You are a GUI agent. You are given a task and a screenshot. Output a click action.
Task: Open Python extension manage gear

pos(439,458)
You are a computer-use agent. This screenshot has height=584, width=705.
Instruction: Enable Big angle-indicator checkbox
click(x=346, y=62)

^^^^

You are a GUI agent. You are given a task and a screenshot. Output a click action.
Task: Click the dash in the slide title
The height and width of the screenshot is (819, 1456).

^^^^

When the word "screenshot" appears in a line of the listing, pull that line out.

_Your response_:
You are a GUI agent. You are given a task and a screenshot. Output a click action.
You are a computer-use agent. This screenshot has height=584, width=705.
You are a GUI agent. You are given a task and a screenshot. Output a click action.
The height and width of the screenshot is (819, 1456).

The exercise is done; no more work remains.